Je ne sais pas comment cela se présente pour les électeurs américains – alors que non seulement pour eux, mais pour nous tous, nous devrons nous habituer à l’idée que l’homme qu’ils ont mis sur le siège du plus grand chef de pouvoir du monde, parle soit comme un agent des forces de l’ordre russe, soit comme un propagandiste russe. Il existe une certaine distance entre les paroles et les actes, mais elle se réduit de plus en plus. Si le président des États-Unis passe de la simple parole à l’action, nous constaterons que de l’autre côté des barricades de Maïdan que nous avons dressées dans notre vision du monde tout en défendant notre liberté, notre adversaire, le Moloch russe, sera rejoint par le Baal américain. Espérons que cela n’arrivera pas, bien que le processus ait déjà commencé : avec l’apport de Trump, les médias mondiaux discutent déjà de qui a vraiment commencé la guerre de la Russie contre l’Ukraine, si l’Ukraine aurait pu faire la paix au tout début de la guerre, et si le président ukrainien démocratiquement élu est un dictateur. Le travail du diable (car on se souvient qui est le père des mensonges, surtout des mensonges aussi flagrants et à grande échelle) bat son plein.
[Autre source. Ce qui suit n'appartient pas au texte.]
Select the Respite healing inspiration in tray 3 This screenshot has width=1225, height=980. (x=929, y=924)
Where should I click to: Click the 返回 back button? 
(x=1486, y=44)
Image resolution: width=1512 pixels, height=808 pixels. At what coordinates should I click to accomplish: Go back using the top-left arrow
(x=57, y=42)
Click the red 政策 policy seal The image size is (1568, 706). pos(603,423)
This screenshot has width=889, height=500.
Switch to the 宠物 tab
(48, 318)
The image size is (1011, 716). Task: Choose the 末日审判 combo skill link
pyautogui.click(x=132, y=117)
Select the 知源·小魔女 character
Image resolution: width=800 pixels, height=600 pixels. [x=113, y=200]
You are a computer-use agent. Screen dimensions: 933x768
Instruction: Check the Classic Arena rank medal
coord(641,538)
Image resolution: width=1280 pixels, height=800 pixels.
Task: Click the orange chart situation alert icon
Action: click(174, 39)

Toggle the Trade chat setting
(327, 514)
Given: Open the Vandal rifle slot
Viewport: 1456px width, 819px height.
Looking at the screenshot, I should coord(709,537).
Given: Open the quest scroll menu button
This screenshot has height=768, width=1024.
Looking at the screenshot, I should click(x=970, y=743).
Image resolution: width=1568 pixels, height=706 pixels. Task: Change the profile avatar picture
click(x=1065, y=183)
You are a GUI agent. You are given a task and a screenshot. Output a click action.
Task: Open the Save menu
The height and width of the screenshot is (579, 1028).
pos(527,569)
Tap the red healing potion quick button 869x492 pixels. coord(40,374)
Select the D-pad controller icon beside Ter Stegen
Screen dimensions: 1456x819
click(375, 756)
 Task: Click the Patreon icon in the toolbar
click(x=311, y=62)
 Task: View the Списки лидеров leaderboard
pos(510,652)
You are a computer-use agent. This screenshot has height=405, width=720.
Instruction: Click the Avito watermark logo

Tout ce qui nous reste, comme il y a 11 ans, c’est de nous rappeler qui nous sommes, ce pour quoi nous nous battons, de croire en nos valeurs et en ceux qui nous donnent la force de continuer cette lutte (les gens et/ou Dieu, selon qui est pertinent pour vous). Mettre de l’espoir en eux, les aimer et s’aimer les uns les autres, en protégeant cet amour et tout ce qui compte. Nous n’avons pas de meilleure option et nous n’en aurons jamais d’autre.